● Entries provided:
-- -- --

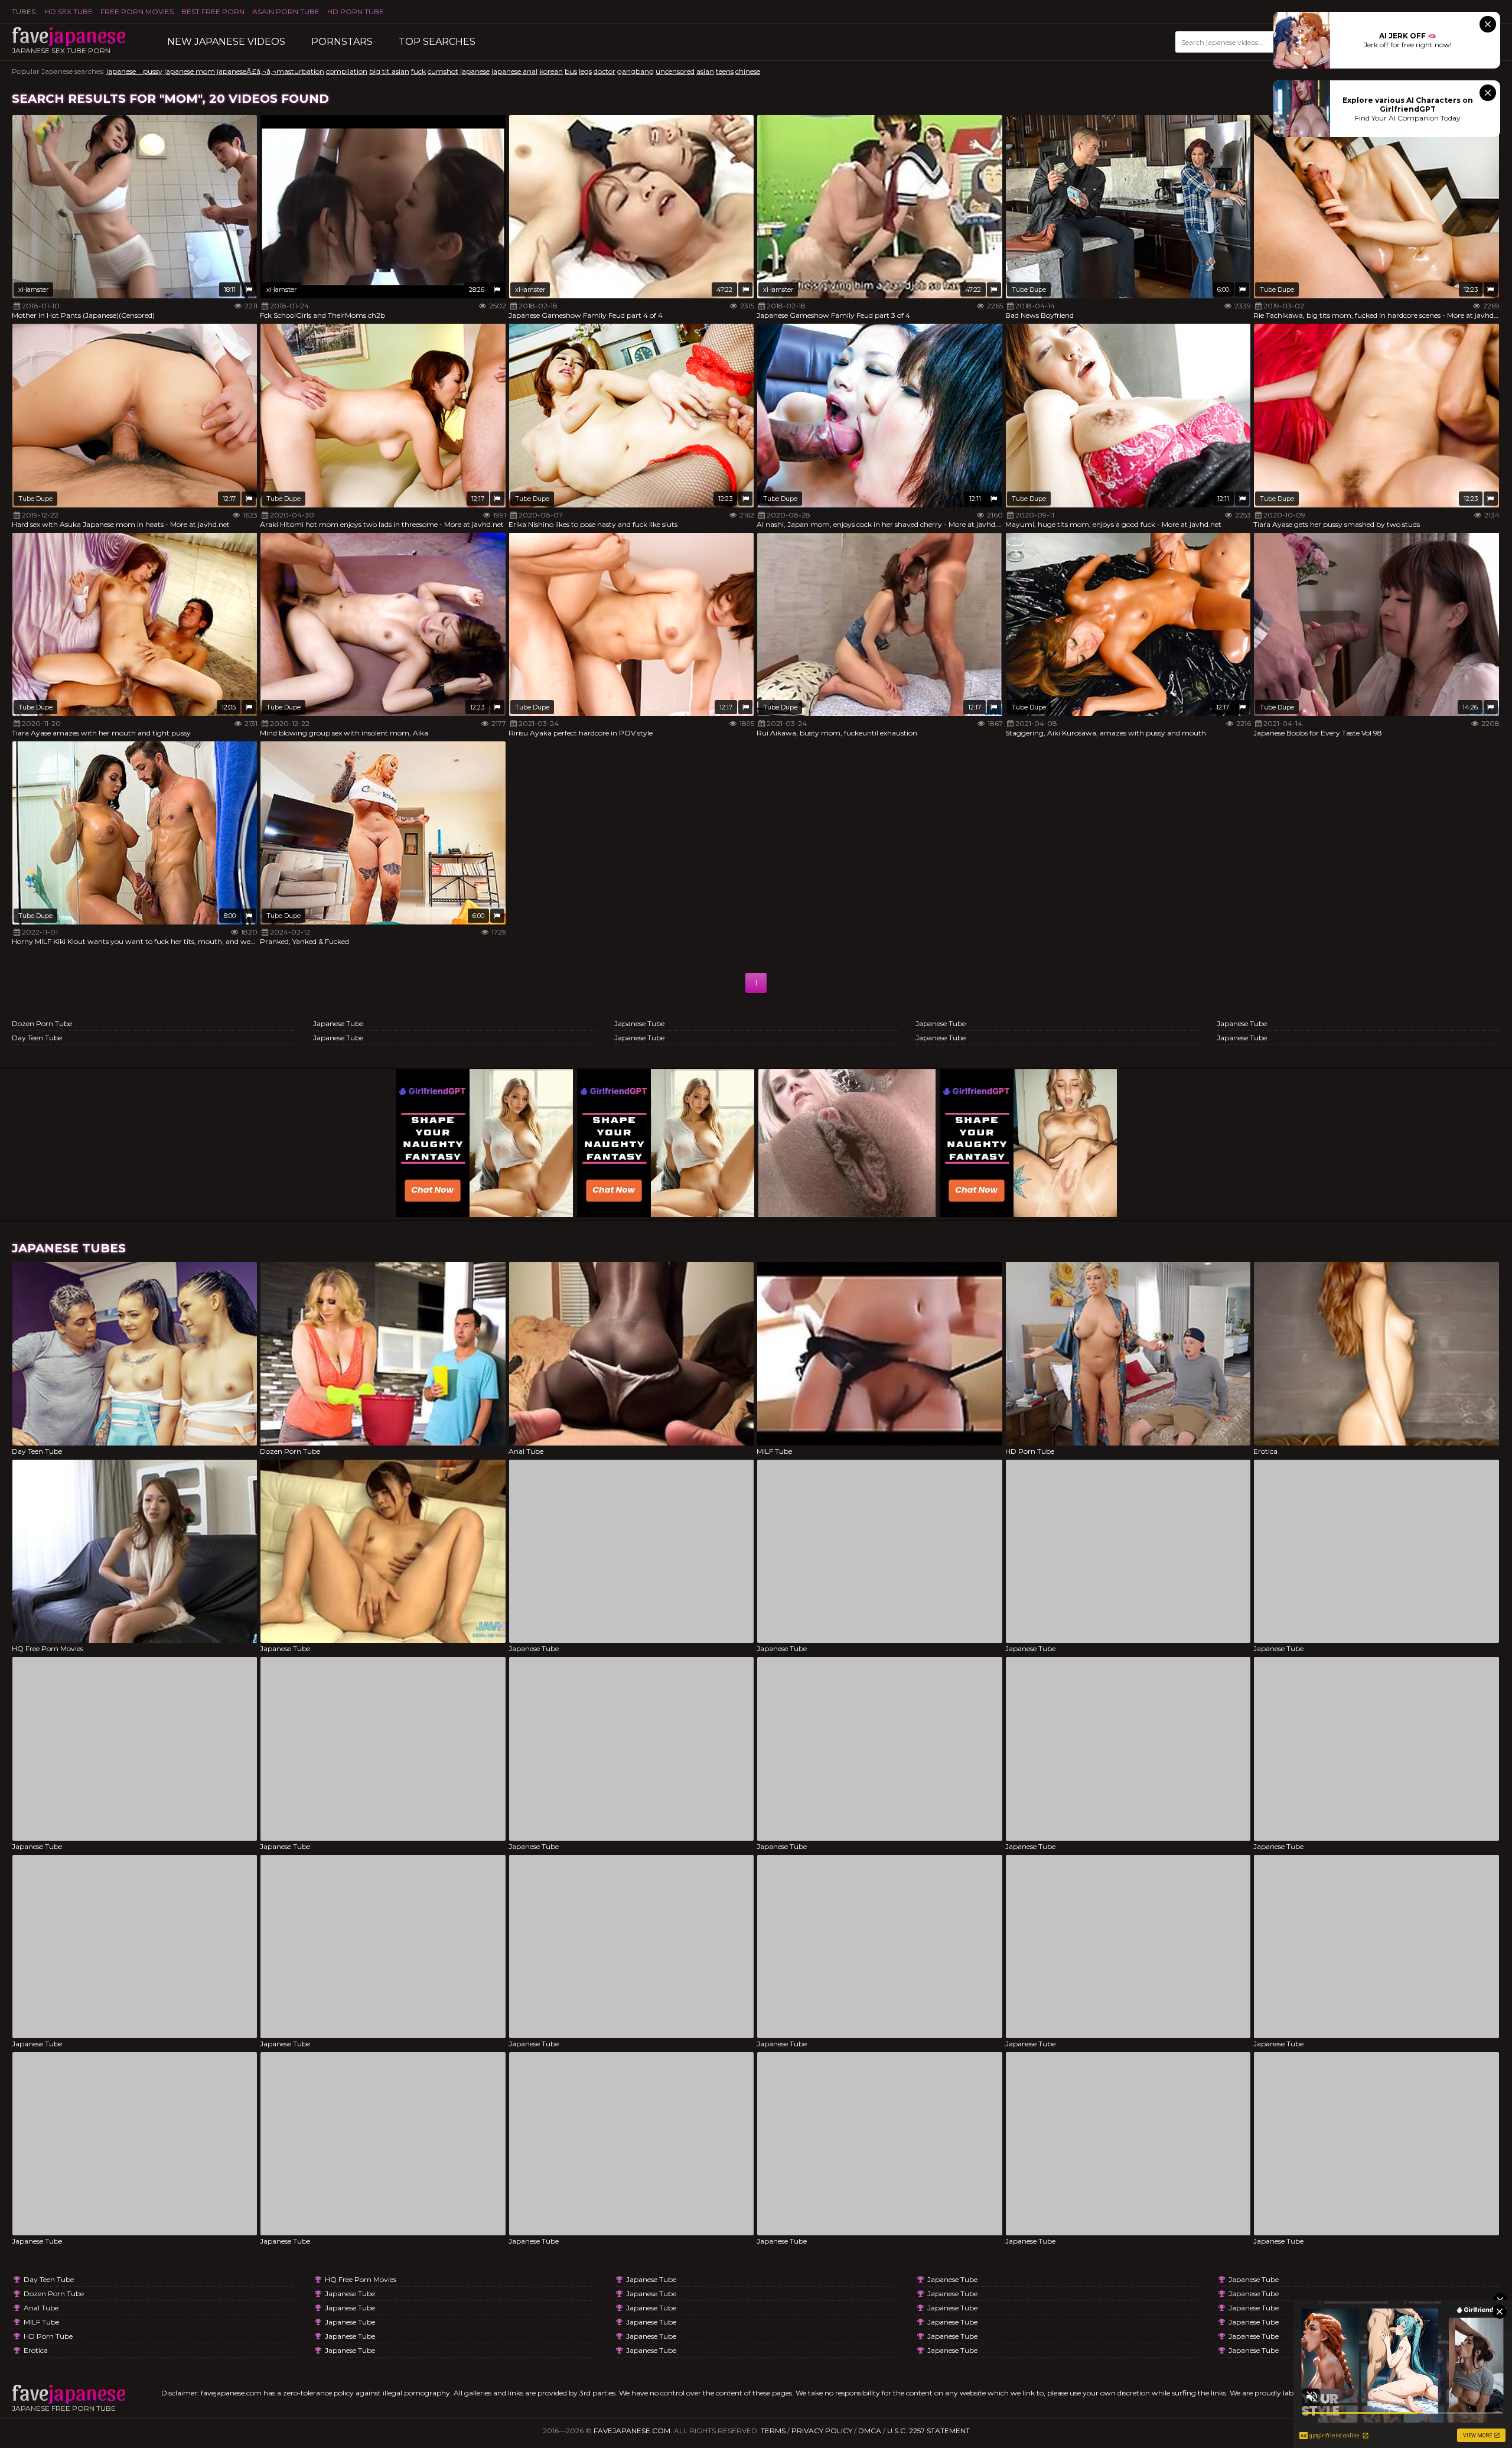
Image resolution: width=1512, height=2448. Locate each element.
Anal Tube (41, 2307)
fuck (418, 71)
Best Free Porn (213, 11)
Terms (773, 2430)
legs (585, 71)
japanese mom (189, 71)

-- -- --

● Activity: Give back the listing exactly, with the pictures removed.

● Response box:
Image resolution: width=1512, height=2448. Locate each element.
Anal Tube (41, 2307)
fuck (418, 71)
Best Free Porn (213, 11)
Terms (773, 2430)
legs (585, 71)
japanese mom (189, 71)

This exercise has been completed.